Anhelaba desesperadamente una oportunidad para revertir el destino de la línea Helian... porque, apenas cien años atrás, una gran oportunidad había sido enterrada por sus propias manos.
Aquel... llamado "Mo Beichen".
Sin decir más, la energía de Ku Xian barrió a Yun Che: —Entonces, por ahora, quédate aquí. Gravemente herido como está, que sobreviva o no dependerá de su propio destino.
Atravesando capas de barreras, la presencia del polvo abismal se debilitó gradualmente. Finalmente, Yun Che fue colocado en una habitación lateral tranquila.
No "despertó" de inmediato. Contuvo por completo su energía, percibiendo en silencio todo a su alrededor.
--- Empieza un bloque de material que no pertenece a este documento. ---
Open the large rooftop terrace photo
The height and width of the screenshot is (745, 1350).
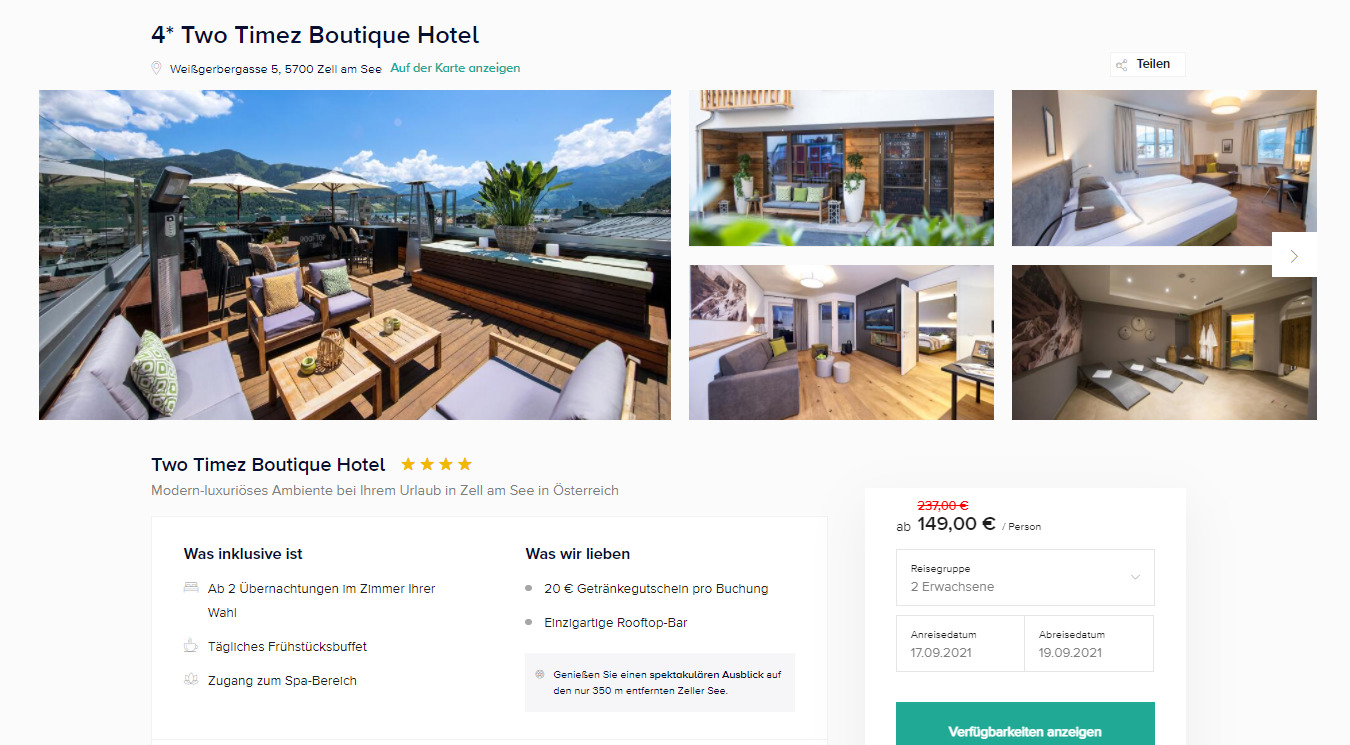[355, 255]
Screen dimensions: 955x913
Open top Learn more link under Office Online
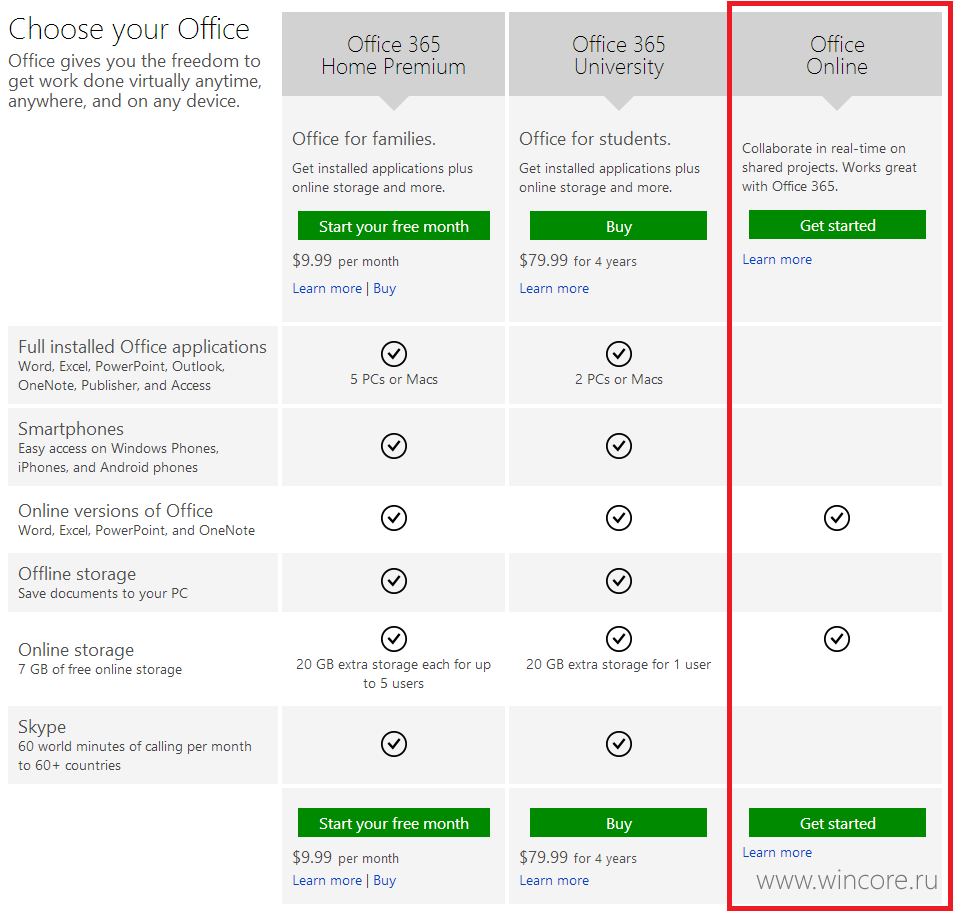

El encuentro casual en la tormenta de arena había convertido este lugar en su punto de partida en el mundo del Abismo.
Este mundo realmente existía, y él había llegado vivo a él.
Aunque solo era su primer día en este mundo, el propósito de su venida —más bien, su misión— había golpeado su mar de almas innumerables veces.
Todo en este mundo era enemigo.
No podía retroceder ni un paso, no podía dudar ni un momento, no podía mostrar ni una pizca de compasión.
¡Porque si este mundo no caía, el mundo del que provenía sería el que caería!
Solo, enfrentando un mundo vasto.
Debía... usar todo lo que pudiera usar, sin importar los medios.
Aunque fueran malvados, crueles, viles, sucios...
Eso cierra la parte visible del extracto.